### Отрывок
■ ■ ■ ■ ■ ■ ■

Хочется еще сказать, что с тех пор, если уже столько десятков лет я не болел ни разу никакими простудными заболеваниями, хотя всяких других у меня — полным-полно. Вот что значит комбинированное — сульфидин с табаком — лечение.
После болезни меня в основном назначали на легкую работу, я стал по вечерам чаще заходить к экономисту, и вот, как-то подходя к палатке, я услышал разговор.
— Скоро будет этап, — это говорит мой экономист. — Я тут присмотрел одного пацана, так ты переведи его ко мне в помощники.
— А как у него почерк? — спрашивает в ответ помпотруду, «трудила», здоровый, рыжий, краснолицый мужик, по роже которого сразу можно определить, что голода он и не нюхал. Лютовал он на колонне страшно и был ненавидим всеми без исключения. Сейчас он сильно хромал. Несколько дней назад на него в столовой бросилось двое доходяг. Не знаю, чего они хотели, и на что надеялись, но расправился он с ними шутя: одного уложил на пол одним ударом кулака, а другого отбросил пинком ноги на несколько метров. При этом он так резко согнул ногу, что лежащий у него в кармане нож прорвал кожаные ножны и глубоко вошел в ребро. Рана была серьезная, но в Дуки он не поехал — мог потерять должность.
— Да ничего, — отвечает экономист, — хороший, круглый такой, женский.
Я сразу уразумел, что разговор идет обо мне, и возрадовался душой, хотя и не мог никак понять, почему мой почерк женский.
Оставалось ждать этапа, и, по слухам, он не должен был сильно задерживаться, потому что на нашей колонне практически не оставалось действенной рабочей силы, а работы было много. Еще раз говорю, что не могу ручаться ни за какие цифры, но, по-моему, так: осенью, когда нас свезли сюда, на колонне было 140 человек, а сейчас, весной, осталось человек сорок.
Ждали этап все, надеясь перейти на более легкую работу, но больше всех ожидал его, скорее всего, я.
Большинству человеческих надежд не суждено сбываться. Так было и на этот раз. Этапа я не дождался. А на колонну прибыла комиссия из трех человек из Комсомольска. Комиссия эта сразу же разочаровала всех: она не собиралась ни изучать нашу жизнь, ни улучшать ее, а приехала по простой формальной причине — проверить законность пребывания на штрафной колонне каждого из ее обитателей. Напоминаю читателям, что штрафные колонны в системе ГУЛАГа создавались для размещения в них особо опасных рецидивистов, людей, склонных к побегам и злостно и многократно нарушающих лагерный режим, причем, все эти обстоятельства должны быть оформлены нужными документами, конечным среди которых должен быть приказ об отправке на штрафную колонну сроком на 6 месяцев или на один год.

■ ■ ■ ■ ■ ■ ■

### Задание
Отредактируйте часть отрывка, начиная со слов «Оставалось ждать этапа, и, по» и заканчивая словами «скорее всего, я.». Приведите ее заново, заменив «весной» на «летом». Строки, которые идут дальше, для работы не нужны.

### Набор данных
■ ■ ■ ■ ■ ■ ■

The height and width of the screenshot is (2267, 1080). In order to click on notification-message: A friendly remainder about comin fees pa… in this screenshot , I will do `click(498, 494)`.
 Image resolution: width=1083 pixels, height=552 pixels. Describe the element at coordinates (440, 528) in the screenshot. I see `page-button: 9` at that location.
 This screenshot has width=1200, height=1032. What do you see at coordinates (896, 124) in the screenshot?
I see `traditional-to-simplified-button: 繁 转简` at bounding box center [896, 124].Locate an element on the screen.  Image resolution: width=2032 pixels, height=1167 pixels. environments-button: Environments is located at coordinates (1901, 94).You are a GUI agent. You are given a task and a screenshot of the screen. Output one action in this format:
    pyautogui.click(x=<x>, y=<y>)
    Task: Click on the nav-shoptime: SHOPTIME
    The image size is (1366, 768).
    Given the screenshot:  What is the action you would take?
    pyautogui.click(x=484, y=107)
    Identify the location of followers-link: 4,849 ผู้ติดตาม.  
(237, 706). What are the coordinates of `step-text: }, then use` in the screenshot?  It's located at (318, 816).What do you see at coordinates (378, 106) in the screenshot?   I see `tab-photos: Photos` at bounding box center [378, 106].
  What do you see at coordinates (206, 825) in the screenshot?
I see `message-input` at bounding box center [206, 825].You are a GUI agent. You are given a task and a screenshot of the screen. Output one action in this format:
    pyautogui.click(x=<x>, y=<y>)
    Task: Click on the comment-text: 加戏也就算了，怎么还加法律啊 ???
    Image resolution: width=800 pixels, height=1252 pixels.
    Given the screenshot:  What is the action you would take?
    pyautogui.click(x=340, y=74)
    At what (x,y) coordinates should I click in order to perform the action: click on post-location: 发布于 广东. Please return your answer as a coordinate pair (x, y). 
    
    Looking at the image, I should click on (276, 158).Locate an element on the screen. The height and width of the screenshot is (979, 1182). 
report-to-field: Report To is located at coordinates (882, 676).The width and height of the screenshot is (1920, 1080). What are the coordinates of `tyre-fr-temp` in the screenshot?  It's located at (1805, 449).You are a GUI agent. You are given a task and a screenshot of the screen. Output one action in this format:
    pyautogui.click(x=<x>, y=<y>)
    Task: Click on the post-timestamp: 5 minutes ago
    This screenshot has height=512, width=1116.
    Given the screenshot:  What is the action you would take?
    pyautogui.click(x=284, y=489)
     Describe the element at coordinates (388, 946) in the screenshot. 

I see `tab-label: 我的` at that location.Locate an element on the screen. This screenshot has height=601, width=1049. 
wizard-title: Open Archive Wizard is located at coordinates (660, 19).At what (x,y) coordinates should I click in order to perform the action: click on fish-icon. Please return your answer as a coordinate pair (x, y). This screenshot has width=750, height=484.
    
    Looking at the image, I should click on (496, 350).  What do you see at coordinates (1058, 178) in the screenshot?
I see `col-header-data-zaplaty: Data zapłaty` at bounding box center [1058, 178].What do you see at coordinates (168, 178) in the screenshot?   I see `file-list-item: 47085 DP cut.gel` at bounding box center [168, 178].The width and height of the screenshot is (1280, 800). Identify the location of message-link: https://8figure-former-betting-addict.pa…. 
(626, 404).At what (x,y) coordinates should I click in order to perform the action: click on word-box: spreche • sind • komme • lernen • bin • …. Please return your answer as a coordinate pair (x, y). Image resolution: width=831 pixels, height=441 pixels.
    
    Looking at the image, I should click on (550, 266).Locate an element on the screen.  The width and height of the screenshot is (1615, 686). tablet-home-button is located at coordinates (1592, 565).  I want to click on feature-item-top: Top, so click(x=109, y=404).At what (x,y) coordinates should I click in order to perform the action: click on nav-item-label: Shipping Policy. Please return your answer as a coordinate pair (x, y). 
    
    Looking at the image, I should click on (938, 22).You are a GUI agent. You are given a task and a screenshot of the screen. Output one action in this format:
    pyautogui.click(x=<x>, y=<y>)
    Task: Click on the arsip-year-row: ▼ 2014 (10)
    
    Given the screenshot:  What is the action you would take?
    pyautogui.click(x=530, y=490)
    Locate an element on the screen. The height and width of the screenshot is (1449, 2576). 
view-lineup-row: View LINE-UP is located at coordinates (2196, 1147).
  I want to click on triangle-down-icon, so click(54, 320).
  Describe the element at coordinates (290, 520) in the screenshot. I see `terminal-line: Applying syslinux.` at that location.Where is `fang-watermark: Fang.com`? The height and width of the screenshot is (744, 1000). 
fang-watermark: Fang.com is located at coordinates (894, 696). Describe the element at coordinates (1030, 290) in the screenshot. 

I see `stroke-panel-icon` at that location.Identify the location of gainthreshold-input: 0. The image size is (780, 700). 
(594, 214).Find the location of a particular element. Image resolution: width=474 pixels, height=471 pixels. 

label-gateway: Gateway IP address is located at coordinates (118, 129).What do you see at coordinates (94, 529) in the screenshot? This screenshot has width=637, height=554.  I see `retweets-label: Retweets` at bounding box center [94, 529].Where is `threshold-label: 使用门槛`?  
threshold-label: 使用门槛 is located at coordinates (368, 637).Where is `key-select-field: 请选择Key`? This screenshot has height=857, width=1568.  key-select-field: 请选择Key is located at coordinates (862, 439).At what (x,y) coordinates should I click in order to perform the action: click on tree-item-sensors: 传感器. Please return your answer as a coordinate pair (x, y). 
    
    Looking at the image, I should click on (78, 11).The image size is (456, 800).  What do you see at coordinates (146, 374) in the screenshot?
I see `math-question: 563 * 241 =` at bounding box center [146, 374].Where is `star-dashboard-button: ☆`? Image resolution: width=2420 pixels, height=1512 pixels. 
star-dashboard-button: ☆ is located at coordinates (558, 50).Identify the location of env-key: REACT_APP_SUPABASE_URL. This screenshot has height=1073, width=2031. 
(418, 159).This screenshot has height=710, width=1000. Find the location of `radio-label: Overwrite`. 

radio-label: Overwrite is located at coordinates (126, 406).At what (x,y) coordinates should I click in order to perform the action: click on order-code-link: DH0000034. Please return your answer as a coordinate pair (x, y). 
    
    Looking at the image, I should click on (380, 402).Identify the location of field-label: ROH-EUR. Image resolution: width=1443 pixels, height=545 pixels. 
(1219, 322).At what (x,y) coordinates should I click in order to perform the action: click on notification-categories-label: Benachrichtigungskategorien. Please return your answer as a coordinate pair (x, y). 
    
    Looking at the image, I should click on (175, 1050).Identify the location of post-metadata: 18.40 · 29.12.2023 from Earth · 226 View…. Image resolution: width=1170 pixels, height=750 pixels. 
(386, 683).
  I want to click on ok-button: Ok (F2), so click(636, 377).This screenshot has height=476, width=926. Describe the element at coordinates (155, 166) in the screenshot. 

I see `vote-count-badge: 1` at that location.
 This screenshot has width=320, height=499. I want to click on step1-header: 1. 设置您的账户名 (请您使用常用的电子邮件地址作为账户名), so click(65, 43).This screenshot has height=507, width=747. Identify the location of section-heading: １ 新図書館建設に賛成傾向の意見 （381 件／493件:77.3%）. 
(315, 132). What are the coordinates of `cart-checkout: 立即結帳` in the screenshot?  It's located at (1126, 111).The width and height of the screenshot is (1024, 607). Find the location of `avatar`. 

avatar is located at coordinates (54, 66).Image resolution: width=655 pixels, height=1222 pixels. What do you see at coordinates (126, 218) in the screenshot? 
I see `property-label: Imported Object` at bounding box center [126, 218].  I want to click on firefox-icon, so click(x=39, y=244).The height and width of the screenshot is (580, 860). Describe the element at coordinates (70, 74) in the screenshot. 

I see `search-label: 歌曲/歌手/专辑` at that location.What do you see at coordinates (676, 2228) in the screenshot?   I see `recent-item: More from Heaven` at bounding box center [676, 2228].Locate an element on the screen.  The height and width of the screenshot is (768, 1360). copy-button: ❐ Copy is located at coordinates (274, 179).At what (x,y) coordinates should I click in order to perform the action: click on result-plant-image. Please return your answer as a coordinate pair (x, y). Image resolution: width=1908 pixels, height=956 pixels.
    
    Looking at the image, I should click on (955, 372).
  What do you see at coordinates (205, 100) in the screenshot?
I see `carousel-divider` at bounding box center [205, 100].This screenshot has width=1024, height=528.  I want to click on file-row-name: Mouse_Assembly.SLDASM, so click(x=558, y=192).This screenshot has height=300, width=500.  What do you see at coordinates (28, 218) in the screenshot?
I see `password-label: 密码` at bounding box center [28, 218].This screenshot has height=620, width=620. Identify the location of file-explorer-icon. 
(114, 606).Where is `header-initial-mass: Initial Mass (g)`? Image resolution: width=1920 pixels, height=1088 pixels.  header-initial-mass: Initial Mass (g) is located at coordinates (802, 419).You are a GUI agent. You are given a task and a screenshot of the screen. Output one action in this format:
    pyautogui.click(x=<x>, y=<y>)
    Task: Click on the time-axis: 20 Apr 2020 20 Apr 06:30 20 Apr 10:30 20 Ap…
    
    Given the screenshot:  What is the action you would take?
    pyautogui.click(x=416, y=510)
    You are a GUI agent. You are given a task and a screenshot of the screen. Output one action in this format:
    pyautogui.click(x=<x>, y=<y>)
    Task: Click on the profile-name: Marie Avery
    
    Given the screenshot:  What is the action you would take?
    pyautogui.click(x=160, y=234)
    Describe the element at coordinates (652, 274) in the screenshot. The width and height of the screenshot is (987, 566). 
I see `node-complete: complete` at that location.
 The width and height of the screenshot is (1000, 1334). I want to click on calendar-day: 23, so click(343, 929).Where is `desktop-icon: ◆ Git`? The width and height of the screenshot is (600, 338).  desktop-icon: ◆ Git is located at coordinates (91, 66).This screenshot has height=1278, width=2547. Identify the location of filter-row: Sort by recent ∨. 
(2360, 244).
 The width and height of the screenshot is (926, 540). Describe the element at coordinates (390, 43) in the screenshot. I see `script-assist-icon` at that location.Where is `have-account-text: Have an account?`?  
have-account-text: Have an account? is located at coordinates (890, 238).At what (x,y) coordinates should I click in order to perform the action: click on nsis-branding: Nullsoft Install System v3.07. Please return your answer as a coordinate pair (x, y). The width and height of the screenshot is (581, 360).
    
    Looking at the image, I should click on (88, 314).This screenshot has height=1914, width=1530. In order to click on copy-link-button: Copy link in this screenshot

■ ■ ■ ■ ■ ■ ■

### Место для ответа
Оставалось ждать этапа, и, по слухам, он не должен был сильно задерживаться, потому что на нашей колонне практически не оставалось действенной рабочей силы, а работы было много. Еще раз говорю, что не могу ручаться ни за какие цифры, но, по-моему, так: осенью, когда нас свезли сюда, на колонне было 140 человек, а сейчас, летом, осталось человек сорок.
Ждали этап все, надеясь перейти на более легкую работу, но больше всех ожидал его, скорее всего, я.